À Montréal, l’avantage numérique s’est enfin stabilisé : Hutson, Suzuki, Caufield, Slafkovský, Demidov est un top 5 de feu.
Mais derrière, la deuxième vague demeure une énigme. On y a vu défiler Dobson, Bolduc, Gallagher, Suzuki qui reste les deux minutes. Rien de stable, rien de menaçant. Et c’est exactement là que Zharovsky pourrait s’imposer.
Non, il ne remplacera pas Slafkovský devant le filet sur la première unité. Il n’a pas ce profil de tireur lourd ni cette présence physique.
Mais dans un rôle de créateur, il pourrait métamorphoser cette deuxième unité. Imaginez-le avec Bolduc et Dobson en soutien, manipulant les défenseurs, forçant les gardiens à se déplacer latéralement. Avec lui, même la deuxième vague deviendrait un cauchemar tactique pour les adversaires.
Demidov et Zharovsky partagent bien plus qu’une nationalité. Ils partagent une philosophie du jeu. Tous deux misent sur la vision, la fluidité, la créativité.
Tous deux préfèrent la passe parfaite au tir forcé. Tous deux ont ce Hockey IQ typiquement russe qui transforme un moment banal en œuvre d’art. Ce n’est pas une question de hasard s’ils se connaissent depuis l’enfance. Ce sont deux branches d’un même arbre.
Ils vont enflammer le 2e trio... au point de devenir le premier. Si Demidov devient le Nikita Kucherov montréalais, Zharovsky pourrait être son Brayden Point. Un duo complémentaire, imprévisible, et surtout, impossible à contrer.
Au-delà du jeu offensif, ce qui frappe chez Zharovsky, c’est sa maturité.
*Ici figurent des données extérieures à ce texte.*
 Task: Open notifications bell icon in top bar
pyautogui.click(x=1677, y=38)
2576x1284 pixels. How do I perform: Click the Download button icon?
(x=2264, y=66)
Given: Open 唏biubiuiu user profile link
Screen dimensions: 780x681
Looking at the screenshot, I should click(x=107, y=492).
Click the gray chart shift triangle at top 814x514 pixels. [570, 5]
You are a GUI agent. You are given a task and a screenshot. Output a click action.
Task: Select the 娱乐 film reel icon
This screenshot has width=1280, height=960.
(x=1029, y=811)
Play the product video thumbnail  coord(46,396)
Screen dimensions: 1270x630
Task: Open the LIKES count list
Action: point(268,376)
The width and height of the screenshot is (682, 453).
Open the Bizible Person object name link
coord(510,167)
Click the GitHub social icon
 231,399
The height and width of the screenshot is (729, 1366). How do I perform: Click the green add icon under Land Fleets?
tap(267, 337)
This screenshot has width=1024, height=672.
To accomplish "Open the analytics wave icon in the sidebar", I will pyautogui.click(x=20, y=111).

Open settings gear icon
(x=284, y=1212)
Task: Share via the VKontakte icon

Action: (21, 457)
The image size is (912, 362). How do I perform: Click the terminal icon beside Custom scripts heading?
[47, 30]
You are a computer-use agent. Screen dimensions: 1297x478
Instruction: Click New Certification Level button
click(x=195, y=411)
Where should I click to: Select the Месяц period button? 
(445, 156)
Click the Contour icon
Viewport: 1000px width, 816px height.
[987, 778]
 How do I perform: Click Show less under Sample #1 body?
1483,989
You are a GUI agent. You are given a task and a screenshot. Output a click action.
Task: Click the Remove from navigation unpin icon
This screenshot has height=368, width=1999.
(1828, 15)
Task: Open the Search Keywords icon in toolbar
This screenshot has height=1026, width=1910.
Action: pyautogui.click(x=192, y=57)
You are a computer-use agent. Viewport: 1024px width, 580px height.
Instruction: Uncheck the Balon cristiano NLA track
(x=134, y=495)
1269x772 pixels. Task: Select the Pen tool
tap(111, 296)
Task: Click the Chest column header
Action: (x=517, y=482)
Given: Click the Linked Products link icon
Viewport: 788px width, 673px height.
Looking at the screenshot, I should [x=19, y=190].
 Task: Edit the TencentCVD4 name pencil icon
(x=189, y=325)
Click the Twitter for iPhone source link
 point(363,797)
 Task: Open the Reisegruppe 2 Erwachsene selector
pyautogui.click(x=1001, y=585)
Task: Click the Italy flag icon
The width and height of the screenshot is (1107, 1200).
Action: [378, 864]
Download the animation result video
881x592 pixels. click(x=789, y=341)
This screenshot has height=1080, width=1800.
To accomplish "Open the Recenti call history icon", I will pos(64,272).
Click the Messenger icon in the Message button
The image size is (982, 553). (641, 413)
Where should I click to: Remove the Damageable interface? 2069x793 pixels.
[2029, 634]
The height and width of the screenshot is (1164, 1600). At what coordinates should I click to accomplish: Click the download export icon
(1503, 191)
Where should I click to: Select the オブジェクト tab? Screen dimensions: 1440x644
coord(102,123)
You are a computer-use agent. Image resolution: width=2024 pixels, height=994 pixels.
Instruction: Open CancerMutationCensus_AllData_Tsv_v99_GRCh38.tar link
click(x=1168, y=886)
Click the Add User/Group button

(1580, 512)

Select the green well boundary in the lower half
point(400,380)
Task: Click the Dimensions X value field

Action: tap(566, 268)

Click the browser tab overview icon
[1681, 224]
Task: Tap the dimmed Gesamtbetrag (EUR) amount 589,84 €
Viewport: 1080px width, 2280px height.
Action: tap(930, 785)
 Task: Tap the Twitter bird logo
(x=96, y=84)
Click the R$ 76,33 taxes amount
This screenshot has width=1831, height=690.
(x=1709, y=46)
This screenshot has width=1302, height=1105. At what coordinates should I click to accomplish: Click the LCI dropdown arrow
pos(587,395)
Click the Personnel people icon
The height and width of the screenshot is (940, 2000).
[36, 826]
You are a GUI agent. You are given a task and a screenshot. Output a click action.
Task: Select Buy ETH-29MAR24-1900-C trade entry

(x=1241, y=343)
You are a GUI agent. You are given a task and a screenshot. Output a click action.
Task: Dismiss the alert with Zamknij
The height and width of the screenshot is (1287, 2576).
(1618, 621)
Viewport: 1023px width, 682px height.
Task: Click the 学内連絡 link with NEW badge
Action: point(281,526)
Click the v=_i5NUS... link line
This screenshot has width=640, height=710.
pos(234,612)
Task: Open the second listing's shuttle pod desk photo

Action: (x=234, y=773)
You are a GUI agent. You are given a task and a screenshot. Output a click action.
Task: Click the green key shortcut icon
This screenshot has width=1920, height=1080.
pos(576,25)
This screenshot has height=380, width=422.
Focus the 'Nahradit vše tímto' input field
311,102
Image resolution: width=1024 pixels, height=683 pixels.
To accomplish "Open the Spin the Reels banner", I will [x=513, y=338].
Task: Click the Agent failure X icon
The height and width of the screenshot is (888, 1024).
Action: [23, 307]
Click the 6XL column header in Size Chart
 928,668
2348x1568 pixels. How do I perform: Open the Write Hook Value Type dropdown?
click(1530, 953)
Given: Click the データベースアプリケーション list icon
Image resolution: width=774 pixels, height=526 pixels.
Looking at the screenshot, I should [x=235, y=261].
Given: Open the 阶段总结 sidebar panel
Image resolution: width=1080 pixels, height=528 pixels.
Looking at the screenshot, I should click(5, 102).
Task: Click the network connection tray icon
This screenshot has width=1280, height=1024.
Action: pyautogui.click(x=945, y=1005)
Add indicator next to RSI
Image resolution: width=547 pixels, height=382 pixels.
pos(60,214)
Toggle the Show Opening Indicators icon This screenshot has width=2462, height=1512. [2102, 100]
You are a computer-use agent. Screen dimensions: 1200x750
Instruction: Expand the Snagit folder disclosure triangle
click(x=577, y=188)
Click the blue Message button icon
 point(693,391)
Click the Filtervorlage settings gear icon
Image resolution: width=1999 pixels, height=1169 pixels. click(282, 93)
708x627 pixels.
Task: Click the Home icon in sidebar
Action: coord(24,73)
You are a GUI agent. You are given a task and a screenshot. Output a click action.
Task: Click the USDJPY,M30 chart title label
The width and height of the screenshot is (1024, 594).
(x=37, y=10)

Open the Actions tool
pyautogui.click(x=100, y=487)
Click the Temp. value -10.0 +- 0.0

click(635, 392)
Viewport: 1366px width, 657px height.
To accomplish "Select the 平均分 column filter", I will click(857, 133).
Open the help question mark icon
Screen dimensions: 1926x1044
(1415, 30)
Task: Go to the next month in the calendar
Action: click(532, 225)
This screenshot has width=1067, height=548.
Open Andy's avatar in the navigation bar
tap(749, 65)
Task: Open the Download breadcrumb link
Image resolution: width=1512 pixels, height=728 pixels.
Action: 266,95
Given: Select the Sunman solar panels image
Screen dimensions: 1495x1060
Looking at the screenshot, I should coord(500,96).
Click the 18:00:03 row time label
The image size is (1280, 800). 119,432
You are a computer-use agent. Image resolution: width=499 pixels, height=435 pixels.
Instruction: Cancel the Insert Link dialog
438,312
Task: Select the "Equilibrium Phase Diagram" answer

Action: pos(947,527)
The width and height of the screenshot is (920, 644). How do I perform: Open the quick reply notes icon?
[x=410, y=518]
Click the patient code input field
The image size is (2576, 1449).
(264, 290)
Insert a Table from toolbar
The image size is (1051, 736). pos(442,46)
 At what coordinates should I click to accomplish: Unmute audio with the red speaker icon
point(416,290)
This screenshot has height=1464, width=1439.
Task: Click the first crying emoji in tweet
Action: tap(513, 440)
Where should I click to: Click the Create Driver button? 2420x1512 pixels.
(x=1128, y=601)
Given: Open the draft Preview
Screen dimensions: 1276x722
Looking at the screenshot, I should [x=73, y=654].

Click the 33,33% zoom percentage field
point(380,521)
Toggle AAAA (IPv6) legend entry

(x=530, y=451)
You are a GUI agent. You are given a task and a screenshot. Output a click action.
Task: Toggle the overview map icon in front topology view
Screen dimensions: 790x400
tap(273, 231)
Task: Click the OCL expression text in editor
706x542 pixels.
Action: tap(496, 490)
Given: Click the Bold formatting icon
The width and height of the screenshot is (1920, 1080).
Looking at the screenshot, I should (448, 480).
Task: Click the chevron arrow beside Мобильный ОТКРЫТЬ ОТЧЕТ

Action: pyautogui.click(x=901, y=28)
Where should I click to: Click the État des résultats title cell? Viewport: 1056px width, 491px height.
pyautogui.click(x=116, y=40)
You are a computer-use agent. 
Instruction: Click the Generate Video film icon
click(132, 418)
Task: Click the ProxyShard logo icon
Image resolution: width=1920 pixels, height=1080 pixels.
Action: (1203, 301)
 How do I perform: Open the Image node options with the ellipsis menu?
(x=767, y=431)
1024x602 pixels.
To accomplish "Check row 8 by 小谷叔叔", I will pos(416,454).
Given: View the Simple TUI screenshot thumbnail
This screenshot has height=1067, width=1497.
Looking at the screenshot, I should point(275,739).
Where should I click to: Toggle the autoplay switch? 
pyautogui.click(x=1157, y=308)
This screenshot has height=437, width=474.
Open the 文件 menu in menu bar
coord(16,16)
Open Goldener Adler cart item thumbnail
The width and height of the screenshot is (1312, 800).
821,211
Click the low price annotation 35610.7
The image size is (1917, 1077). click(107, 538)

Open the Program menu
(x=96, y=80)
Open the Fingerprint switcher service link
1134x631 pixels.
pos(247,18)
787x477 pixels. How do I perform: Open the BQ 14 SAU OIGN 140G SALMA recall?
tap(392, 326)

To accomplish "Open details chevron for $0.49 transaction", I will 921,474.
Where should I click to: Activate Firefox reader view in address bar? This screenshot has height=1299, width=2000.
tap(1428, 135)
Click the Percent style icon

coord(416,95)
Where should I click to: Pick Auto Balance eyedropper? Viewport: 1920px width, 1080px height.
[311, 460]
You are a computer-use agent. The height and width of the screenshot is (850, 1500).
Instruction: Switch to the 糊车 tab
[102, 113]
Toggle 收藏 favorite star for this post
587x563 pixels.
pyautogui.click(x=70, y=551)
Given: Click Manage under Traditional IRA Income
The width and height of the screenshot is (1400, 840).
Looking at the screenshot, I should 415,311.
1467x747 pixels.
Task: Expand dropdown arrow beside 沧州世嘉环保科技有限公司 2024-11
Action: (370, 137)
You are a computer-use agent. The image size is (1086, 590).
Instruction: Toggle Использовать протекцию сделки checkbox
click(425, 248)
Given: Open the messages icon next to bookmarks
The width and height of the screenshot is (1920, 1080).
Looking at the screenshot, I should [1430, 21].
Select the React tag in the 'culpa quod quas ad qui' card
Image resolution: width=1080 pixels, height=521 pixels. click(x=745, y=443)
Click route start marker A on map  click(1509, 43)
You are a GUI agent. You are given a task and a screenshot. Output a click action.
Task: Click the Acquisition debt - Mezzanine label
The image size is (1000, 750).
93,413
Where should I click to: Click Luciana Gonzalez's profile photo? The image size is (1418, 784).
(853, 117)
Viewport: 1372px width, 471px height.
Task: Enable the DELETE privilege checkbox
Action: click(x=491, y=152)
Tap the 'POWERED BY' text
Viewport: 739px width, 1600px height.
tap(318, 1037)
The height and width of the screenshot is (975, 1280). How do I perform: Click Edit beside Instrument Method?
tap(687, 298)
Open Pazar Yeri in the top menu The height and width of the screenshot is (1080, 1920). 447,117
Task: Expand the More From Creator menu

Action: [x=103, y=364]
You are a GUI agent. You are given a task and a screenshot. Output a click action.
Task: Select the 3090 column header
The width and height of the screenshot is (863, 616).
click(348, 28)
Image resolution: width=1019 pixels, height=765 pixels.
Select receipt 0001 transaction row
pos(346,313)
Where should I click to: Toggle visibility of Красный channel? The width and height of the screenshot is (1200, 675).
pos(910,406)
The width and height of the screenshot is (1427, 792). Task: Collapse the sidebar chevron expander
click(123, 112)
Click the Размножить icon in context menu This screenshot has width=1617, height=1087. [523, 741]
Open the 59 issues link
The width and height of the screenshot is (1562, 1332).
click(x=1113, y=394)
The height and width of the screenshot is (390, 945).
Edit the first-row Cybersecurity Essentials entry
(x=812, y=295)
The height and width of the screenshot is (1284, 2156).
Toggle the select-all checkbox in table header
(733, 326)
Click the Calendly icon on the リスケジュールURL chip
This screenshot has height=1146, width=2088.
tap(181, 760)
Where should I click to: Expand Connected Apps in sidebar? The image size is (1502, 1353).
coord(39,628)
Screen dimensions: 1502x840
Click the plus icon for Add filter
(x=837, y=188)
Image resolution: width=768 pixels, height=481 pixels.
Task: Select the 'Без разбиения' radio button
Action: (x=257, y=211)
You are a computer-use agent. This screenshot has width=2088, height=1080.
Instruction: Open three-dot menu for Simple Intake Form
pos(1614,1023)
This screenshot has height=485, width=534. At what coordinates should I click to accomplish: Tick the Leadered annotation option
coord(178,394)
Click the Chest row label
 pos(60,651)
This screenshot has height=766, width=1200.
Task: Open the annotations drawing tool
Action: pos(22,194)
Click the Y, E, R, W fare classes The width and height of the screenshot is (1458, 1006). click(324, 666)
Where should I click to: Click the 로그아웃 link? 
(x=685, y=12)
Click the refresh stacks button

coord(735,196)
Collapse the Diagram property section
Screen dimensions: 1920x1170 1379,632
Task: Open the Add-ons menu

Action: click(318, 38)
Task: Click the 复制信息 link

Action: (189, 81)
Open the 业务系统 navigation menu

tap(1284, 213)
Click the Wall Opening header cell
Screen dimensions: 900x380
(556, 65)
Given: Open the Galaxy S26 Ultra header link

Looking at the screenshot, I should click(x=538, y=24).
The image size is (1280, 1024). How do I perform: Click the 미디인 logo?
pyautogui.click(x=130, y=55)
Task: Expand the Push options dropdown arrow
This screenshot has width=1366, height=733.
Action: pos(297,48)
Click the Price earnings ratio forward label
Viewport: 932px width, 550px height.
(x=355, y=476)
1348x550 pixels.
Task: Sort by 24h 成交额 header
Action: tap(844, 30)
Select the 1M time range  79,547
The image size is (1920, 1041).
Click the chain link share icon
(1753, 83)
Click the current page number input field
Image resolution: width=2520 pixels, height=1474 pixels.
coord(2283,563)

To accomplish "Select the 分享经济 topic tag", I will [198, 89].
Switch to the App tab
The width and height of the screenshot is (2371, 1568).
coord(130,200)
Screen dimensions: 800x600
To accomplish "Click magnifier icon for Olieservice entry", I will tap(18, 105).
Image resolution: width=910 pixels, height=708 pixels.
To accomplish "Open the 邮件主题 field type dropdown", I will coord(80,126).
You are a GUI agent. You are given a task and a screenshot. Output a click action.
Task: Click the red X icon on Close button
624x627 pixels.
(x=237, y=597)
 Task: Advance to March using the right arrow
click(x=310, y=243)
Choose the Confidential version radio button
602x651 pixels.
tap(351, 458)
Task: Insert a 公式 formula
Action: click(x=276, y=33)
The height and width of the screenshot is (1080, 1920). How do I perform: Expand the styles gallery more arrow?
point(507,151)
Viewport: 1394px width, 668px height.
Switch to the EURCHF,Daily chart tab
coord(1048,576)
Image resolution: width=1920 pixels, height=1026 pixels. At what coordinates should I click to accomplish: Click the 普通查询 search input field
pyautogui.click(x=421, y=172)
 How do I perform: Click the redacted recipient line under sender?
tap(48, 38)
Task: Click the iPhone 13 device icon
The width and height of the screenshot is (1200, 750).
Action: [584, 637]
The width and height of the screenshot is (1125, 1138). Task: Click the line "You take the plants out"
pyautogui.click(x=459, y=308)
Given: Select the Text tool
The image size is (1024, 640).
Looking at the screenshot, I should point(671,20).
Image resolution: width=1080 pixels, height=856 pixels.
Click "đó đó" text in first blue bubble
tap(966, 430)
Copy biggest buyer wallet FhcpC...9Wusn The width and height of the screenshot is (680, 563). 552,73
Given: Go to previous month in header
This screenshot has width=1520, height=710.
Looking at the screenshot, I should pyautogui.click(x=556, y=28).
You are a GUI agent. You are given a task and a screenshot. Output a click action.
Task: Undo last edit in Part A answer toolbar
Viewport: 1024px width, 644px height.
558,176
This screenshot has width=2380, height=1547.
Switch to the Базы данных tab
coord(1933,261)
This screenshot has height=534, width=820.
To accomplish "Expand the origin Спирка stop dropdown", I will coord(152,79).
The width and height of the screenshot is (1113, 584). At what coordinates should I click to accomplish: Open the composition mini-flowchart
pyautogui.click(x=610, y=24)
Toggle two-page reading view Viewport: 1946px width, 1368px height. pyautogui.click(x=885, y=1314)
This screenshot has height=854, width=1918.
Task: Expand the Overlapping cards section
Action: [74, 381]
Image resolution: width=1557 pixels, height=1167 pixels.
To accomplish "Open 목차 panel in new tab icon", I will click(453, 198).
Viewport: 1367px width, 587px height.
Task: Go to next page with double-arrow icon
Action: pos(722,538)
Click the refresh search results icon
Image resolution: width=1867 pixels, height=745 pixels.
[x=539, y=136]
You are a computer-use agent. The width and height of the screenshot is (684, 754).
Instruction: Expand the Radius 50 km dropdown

Ses déclarations après les matchs trahissent déjà une compréhension professionnelle du métier.
« Je veux apprendre à jouer dans toutes les situations », a-t-il dit récemment. Et quand on lui parle de Montréal, son sourire dit tout. Il apprend le français, il regarde les matchs du Canadien, et il se projette déjà dans ce chandail.
Le clan du joueur confirme qu’il participera au prochain camp de développement du CH, dès qu’il obtiendra son visa. C’est une question d'un an.
Puis, en 2027, il est assuré de rejoindre le CH. Montréal va pousser pour le printemps 2026, mais la réalité est que le Russe va continuer de se développer dans son Russie jusqu'à l'expiration de son contrat.
Le but de Zharovsky n’est plus seulement de produire. Il s’impose désormais comme un centre complet et un moteur de possession.
Oui, le Canadien cherchait un deuxième centre. Oui, il voulait quelqu’un capable de penser le jeu plutôt que de le subir.
Et il se pourrait bien qu’il l’ait trouvé à Oufa, sous les yeux d’un certain Ivan Demidov qui, encore une fois, avait tout prévu.
Après tout, c'est lui qui a conseillé à Kent Hughes de sélectionner son "chum".